MDMA wird in Intervallen von Monaten verabreicht. Es löst Gefühle von Nähe aus, auch der Nähe zu sich selbst. Patienten können die traumatischen Erlebnisse und Erinnerungen näher an sich heranlassen und müssen nicht mehr so stark vermeiden. Damit wird eine Konfrontation mit dem Erlebten und eine Verarbeitung der traumatisierenden Inhalte ermöglicht.

MDMA sollte nur in Verbindung mit einer Psychotherapie eingesetzt werden. Nach der Wirkstoffabgabe müssen die Personen bis zu 20 Stunden überwacht werden.

MDMA in der Schweiz: Nicht erlaubt, aber häufig abgegeben

In der Schweiz ist MDMA als Medikament nicht zugelassen. Doch das Bundesamt für Gesundheit BAG kann Ausnahmebewilligungen für die medizinische Anwendung verbotener Betäubungsmittel wie MDMA, LSD oder Psylocibin erteilen. Jährlich würden laut BAG mehrere Hundert traumatisierte Menschen mit MDMA behandelt, sagt Matthias Liechti.

In den USA gibt es keine vergleichbare Sonderregelung. Kritiker sprechen davon, dass psychoaktive Substanzen richtiggehend dämonisiert würden.

Die grosse Angst vor einer neuen Drogen-Epidemie in den USA

Tatsächlich ist die Angst vor einer neuen Drogen-Epidemie gross. Die Opioid-Krise fordert in den USA jedes Jahr 100'000 Todesopfer.

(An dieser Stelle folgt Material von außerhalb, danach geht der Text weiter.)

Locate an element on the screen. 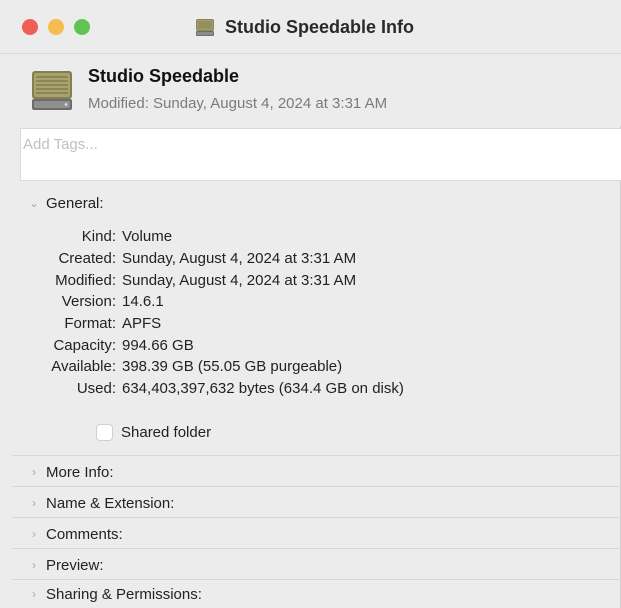 This screenshot has height=608, width=621. section-label: Name & Extension: is located at coordinates (110, 503).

Matthias Liechti vermutet, dass Psychedelika daher besonders streng beurteilt würden: «Man macht die Gleichung ‹Drogen = Gefahr›.» Liechti nimmt auch eine Polarisierung wahr: «Die Firma, die das MDMA-Gesuch eingereicht hat, hat stark lobbyiert. Die Stimmung ist aufgeladen. Es gibt Befürworter und Gegner. Das ist unüblich bei einer Medikamentenzulassung».

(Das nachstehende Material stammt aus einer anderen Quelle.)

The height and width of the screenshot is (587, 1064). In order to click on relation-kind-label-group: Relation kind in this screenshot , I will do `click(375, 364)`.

Die Firma, die das MDMA-Gesuch eingereicht hat, hat stark lobbyiert. Die Stimmung ist aufgeladen.
Autor: Matthias Liechti Psychedelika-Forscher an der Universität Basel

Es wird Jahre dauern, bis die von der FDA geforderten Studien vorliegenden. Auch in der EU wird die Pille gegen das Trauma nicht so bald erhältlich sein. In der Schweiz geht die MDMA-Therapie weiter den Sonderweg der Ausnahmebewilligung. Einen Weg, den sich nicht alle leisten können. Ein Behandlungszyklus kostet – inklusive Wirkstoff und mehrstündiger Überwachung bis zu 3'500 Franken.